Required action: Your output should be exactly the lines from the one containing "Click the Create Overnight Check button" through the last line of the listing, and nothing else. Pictures stay out.

Dataset extract:
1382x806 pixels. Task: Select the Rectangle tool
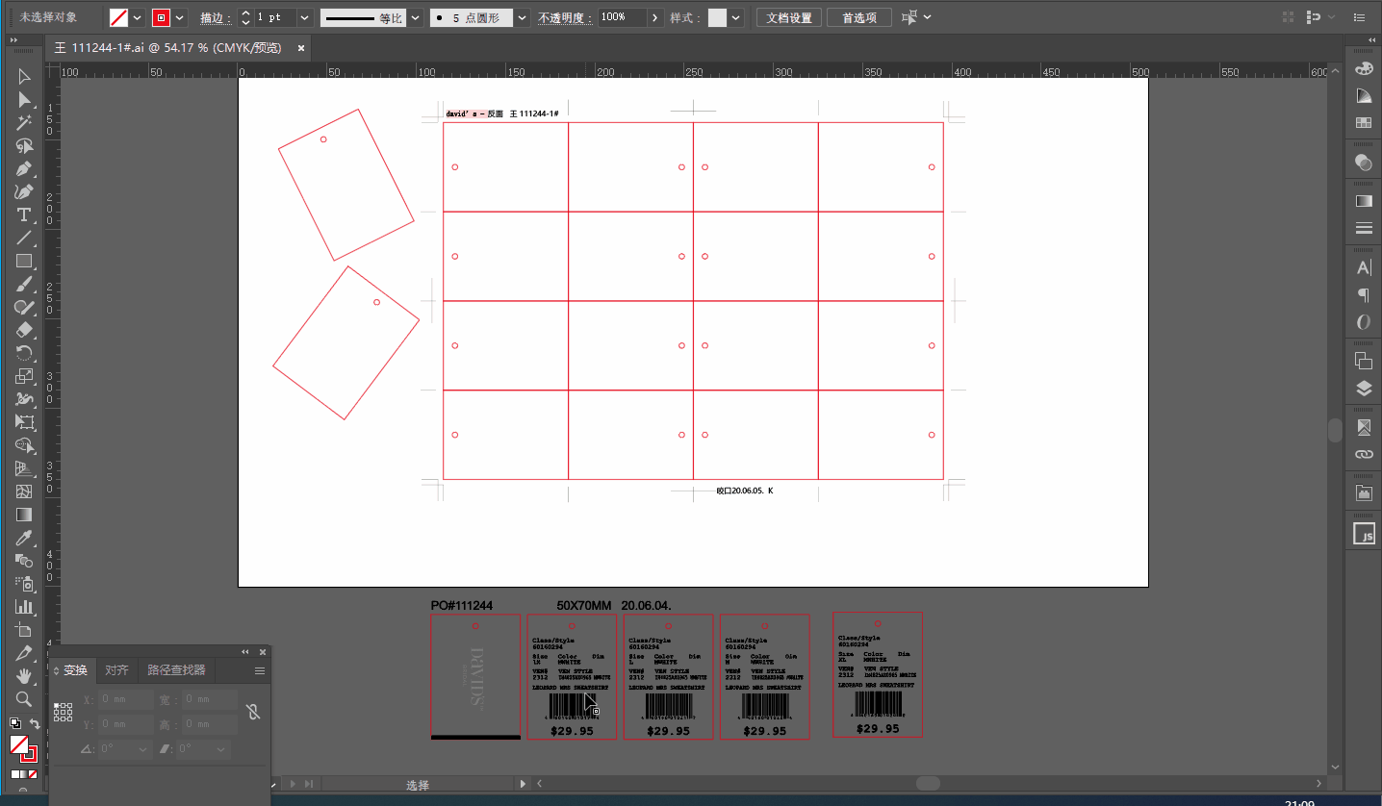(24, 261)
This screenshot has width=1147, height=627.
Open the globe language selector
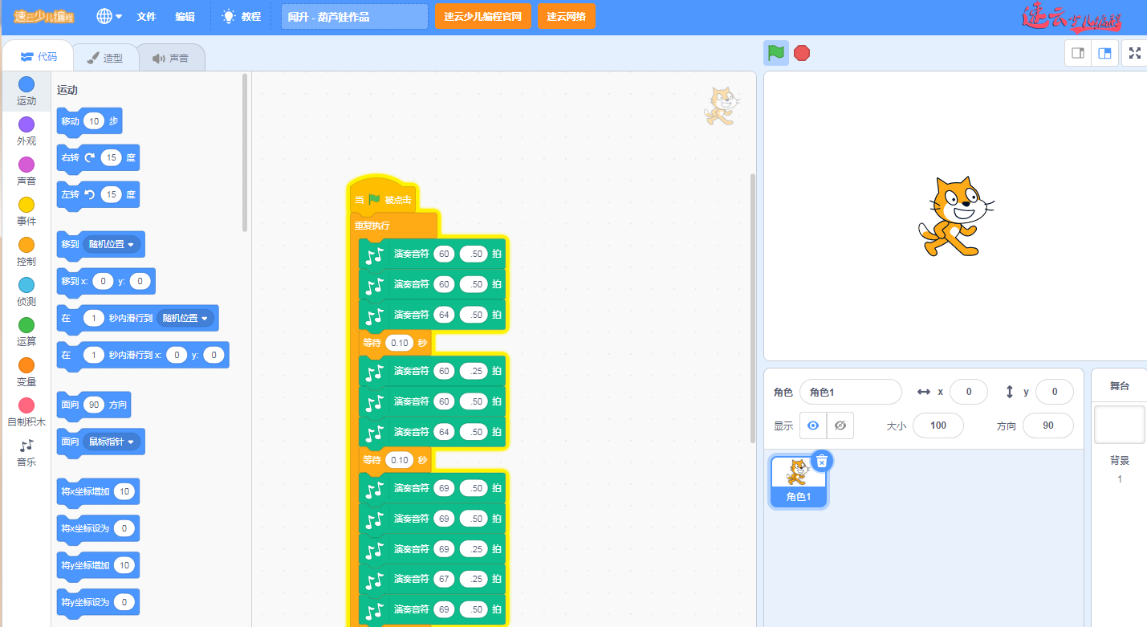click(x=108, y=16)
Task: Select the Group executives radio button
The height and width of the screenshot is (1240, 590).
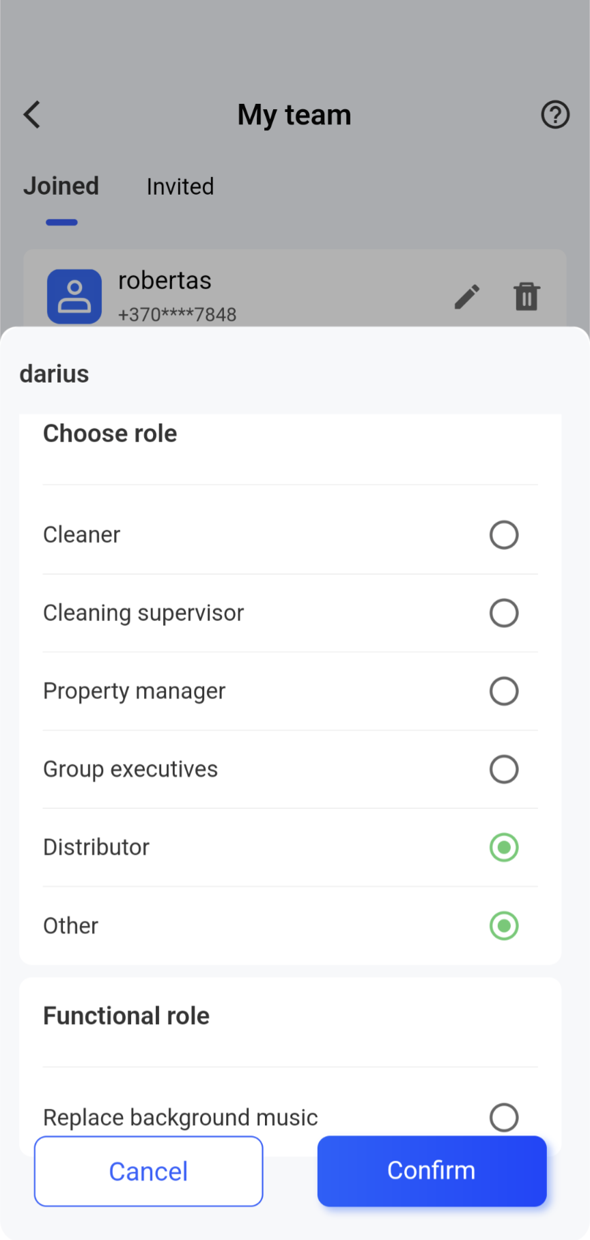Action: (504, 769)
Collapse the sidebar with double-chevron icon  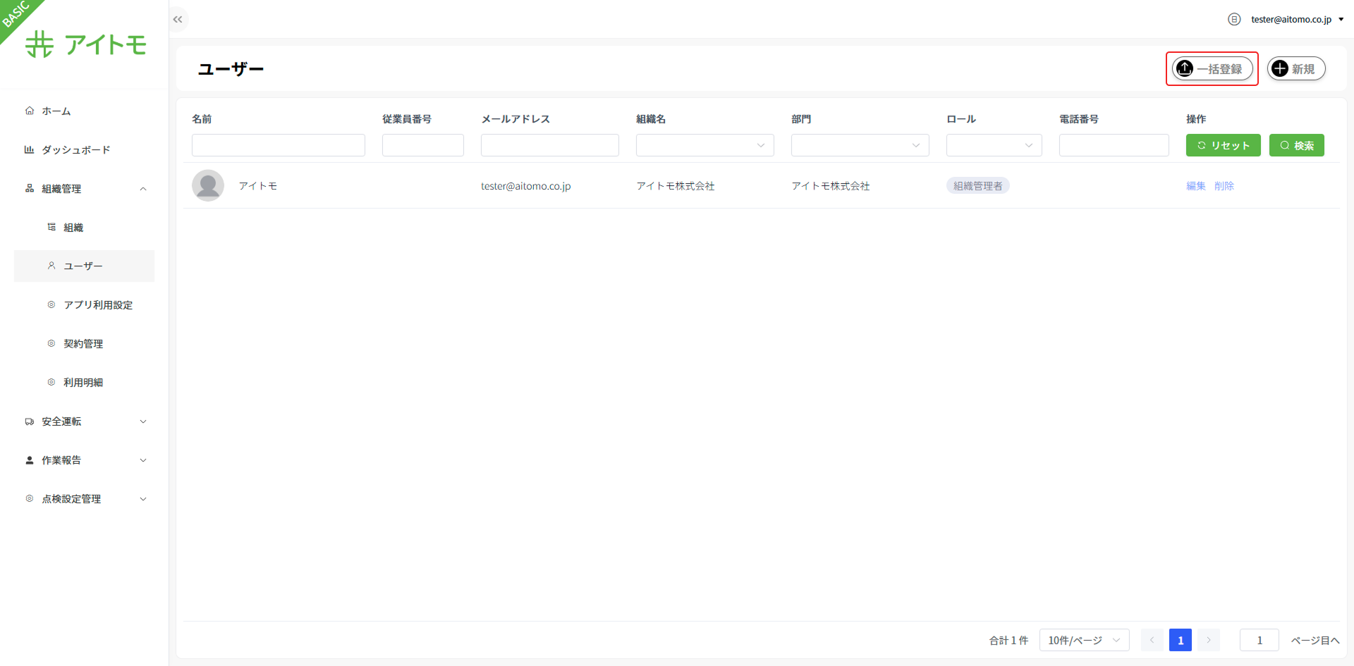(x=178, y=20)
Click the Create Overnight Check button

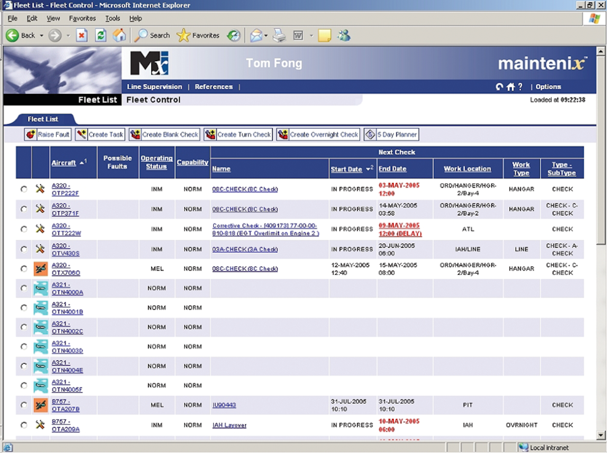(318, 134)
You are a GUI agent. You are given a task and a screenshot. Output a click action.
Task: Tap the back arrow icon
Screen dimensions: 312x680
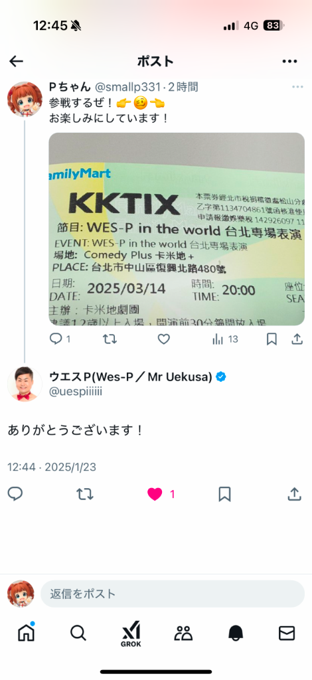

Written response:
Click the Create Overnight Check button

(318, 134)
You are a GUI agent. You are given a task and a screenshot. Output a click action.
Task: Tap the back arrow icon
Screen dimensions: 312x680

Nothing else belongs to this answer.